DPDK patches and discussions
 help / color / mirror / Atom feed
From: Long Li <longli@microsoft.com>
To: "lihuisong (C)" <lihuisong@huawei.com>,
	Ferruh Yigit <ferruh.yigit@xilinx.com>
Cc: "dev@dpdk.org" <dev@dpdk.org>,
	Ajay Sharma <sharmaajay@microsoft.com>,
	Stephen Hemminger <sthemmin@microsoft.com>
Subject: RE: [Patch v6 01/18] net/mana: add basic driver, build environment and doc
Date: Wed, 7 Sep 2022 01:36:18 +0000	[thread overview]
Message-ID: <PH7PR21MB3263231DBF5B27D35F05D94CCE419@PH7PR21MB3263.namprd21.prod.outlook.com> (raw)
In-Reply-To: <849ec1cc-3774-6aa0-65a9-7461a483169d@huawei.com>

> Subject: Re: [Patch v6 01/18] net/mana: add basic driver, build environment
> and doc
> 
> 
> 在 2022/9/1 2:05, Long Li 写道:
> >> Subject: Re: [Patch v6 01/18] net/mana: add basic driver, build
> >> environment and doc
> >>
> >>
> >> 在 2022/8/31 6:51, longli@linuxonhyperv.com 写道:
> >>> From: Long Li <longli@microsoft.com>
> >>>
> >>> MANA is a PCI device. It uses IB verbs to access hardware through
> >>> the kernel RDMA layer.

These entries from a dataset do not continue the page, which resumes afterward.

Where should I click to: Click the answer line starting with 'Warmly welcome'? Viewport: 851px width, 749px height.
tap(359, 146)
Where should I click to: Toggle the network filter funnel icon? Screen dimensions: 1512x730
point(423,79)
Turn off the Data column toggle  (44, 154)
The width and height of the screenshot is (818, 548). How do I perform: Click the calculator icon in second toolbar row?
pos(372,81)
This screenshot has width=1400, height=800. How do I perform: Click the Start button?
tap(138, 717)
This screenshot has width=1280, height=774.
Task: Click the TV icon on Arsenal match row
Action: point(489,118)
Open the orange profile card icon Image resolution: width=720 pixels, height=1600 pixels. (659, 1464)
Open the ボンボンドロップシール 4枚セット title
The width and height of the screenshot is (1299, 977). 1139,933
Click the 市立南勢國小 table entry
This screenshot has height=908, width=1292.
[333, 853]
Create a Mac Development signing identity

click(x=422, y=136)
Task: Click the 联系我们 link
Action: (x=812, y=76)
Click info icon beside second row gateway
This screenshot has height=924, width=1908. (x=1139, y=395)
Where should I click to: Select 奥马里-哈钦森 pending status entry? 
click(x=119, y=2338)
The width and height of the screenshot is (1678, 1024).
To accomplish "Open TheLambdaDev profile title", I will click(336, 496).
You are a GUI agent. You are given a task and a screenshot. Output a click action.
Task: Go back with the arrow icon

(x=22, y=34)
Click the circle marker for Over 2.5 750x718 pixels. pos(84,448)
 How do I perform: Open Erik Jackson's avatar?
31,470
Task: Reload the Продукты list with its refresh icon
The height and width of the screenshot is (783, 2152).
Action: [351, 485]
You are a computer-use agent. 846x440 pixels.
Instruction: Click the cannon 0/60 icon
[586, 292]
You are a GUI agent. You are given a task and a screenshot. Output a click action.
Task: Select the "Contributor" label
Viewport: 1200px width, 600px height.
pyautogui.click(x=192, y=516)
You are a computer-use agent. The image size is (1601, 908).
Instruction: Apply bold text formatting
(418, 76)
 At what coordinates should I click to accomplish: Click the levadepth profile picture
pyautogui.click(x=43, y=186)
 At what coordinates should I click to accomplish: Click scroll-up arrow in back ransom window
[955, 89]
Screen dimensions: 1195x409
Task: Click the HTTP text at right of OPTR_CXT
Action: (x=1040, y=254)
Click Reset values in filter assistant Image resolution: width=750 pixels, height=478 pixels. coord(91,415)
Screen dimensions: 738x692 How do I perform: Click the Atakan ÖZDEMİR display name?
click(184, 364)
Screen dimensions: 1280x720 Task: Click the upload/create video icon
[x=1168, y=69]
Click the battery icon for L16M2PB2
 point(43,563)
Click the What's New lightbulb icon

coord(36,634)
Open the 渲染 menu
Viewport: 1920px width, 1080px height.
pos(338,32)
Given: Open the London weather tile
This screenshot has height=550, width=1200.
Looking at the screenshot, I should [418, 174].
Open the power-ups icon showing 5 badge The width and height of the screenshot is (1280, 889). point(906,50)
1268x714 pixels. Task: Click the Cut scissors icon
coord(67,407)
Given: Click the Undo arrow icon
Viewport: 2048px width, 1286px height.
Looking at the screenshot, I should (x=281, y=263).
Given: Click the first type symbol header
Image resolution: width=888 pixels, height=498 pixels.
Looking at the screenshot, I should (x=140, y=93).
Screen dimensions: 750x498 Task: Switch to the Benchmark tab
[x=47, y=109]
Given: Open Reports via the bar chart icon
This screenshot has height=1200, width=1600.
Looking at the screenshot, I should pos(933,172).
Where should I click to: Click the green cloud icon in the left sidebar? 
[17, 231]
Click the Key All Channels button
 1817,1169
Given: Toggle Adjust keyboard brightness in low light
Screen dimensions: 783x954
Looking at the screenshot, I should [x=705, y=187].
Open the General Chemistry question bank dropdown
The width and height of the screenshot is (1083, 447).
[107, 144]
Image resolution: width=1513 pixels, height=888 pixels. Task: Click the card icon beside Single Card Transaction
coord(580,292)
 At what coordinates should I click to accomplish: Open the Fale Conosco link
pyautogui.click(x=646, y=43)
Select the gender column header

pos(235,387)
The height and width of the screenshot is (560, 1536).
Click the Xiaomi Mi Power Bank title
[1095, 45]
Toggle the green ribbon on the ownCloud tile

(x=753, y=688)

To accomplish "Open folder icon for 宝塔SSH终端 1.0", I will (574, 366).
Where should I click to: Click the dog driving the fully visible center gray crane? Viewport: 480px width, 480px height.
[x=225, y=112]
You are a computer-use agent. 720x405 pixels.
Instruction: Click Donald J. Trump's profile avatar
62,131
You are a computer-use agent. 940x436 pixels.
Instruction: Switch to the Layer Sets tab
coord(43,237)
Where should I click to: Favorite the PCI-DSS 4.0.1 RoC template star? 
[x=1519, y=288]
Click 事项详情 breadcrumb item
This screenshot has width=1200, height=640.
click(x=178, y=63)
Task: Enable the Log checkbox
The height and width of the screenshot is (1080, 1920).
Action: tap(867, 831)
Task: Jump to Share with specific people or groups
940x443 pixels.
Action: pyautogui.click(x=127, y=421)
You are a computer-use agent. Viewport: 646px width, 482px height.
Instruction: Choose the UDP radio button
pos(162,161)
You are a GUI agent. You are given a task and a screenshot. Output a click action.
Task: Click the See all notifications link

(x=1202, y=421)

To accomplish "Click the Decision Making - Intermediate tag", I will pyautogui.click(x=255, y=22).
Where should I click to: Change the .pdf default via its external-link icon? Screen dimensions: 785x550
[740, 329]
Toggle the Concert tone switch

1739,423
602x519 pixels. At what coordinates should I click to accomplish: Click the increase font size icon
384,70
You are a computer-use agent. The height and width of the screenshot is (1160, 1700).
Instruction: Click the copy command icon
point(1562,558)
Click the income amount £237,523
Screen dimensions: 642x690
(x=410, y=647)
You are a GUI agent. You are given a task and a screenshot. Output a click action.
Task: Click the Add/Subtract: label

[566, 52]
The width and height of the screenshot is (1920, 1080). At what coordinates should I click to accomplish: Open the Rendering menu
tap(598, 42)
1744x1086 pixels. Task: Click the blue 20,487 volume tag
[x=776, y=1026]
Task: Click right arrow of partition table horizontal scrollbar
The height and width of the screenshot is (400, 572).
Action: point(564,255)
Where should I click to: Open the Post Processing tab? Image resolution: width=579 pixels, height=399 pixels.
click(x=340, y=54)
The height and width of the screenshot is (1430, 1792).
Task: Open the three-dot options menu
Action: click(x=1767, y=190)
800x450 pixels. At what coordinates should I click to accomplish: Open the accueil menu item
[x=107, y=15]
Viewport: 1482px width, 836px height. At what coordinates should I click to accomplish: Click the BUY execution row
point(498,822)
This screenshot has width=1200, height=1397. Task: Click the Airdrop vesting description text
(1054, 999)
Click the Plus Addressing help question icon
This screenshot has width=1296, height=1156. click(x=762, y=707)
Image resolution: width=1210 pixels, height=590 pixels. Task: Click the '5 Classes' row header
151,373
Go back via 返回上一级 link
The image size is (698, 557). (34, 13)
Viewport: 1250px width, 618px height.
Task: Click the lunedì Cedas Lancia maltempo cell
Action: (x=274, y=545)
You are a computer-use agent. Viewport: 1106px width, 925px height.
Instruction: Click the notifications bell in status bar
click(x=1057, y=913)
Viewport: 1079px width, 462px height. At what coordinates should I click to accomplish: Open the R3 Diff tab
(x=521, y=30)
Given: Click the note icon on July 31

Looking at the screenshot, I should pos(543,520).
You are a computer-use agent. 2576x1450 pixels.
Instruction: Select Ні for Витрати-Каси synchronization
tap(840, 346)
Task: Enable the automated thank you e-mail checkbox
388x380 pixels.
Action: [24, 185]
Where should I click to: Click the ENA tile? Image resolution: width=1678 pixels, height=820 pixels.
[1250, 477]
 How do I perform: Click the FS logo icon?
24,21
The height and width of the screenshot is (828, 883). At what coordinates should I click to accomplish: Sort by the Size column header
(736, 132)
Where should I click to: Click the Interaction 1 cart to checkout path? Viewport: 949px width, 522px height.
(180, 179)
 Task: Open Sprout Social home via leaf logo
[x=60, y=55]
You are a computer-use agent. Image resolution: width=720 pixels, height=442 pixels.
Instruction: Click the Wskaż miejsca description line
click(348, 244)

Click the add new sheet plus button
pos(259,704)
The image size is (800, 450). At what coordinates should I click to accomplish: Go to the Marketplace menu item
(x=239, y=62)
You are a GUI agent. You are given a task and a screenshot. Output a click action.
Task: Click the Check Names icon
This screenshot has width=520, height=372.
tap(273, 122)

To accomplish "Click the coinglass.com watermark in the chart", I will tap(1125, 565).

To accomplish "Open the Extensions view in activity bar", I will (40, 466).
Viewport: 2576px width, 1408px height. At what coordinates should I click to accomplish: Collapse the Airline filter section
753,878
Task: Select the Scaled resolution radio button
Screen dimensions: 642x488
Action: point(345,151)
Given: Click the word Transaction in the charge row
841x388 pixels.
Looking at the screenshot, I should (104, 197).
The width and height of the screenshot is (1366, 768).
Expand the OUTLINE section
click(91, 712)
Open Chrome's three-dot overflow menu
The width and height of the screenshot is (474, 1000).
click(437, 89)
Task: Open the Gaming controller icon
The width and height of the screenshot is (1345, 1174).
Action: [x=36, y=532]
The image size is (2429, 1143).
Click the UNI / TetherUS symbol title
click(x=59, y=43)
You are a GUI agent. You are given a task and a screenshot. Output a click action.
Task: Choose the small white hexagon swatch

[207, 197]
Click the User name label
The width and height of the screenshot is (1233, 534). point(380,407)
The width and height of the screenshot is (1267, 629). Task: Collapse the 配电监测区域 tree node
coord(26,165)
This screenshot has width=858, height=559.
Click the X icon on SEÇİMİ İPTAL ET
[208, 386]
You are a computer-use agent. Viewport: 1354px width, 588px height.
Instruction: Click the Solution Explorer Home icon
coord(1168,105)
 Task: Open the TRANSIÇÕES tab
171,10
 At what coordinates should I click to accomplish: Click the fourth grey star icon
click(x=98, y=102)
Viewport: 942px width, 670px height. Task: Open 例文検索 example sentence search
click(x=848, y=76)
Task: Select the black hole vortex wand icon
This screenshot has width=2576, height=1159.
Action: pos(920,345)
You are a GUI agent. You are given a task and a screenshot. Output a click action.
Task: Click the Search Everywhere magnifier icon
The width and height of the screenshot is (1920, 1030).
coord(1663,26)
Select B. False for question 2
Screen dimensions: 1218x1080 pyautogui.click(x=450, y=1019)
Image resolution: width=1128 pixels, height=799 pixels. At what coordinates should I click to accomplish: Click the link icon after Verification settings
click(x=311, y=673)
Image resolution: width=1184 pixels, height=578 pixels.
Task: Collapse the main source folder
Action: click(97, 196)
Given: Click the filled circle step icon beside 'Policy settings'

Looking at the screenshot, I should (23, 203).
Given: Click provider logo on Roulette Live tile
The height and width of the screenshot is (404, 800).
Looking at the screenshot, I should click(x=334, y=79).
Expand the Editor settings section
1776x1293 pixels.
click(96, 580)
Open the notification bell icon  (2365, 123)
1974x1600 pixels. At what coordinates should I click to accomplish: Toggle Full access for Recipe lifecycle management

This patch introduces build environment and
> >>> basic device probe functions.
> >>>
> >>> Signed-off-by: Long Li <longli@microsoft.com>
> >>> ---
> >>> Change log:
> >>> v2:
> >>> Fix typos.
> >>> Make the driver build only on x86-64 and Linux.
> >>> Remove unused header files.
> >>> Change port definition to uint16_t or uint8_t (for IB).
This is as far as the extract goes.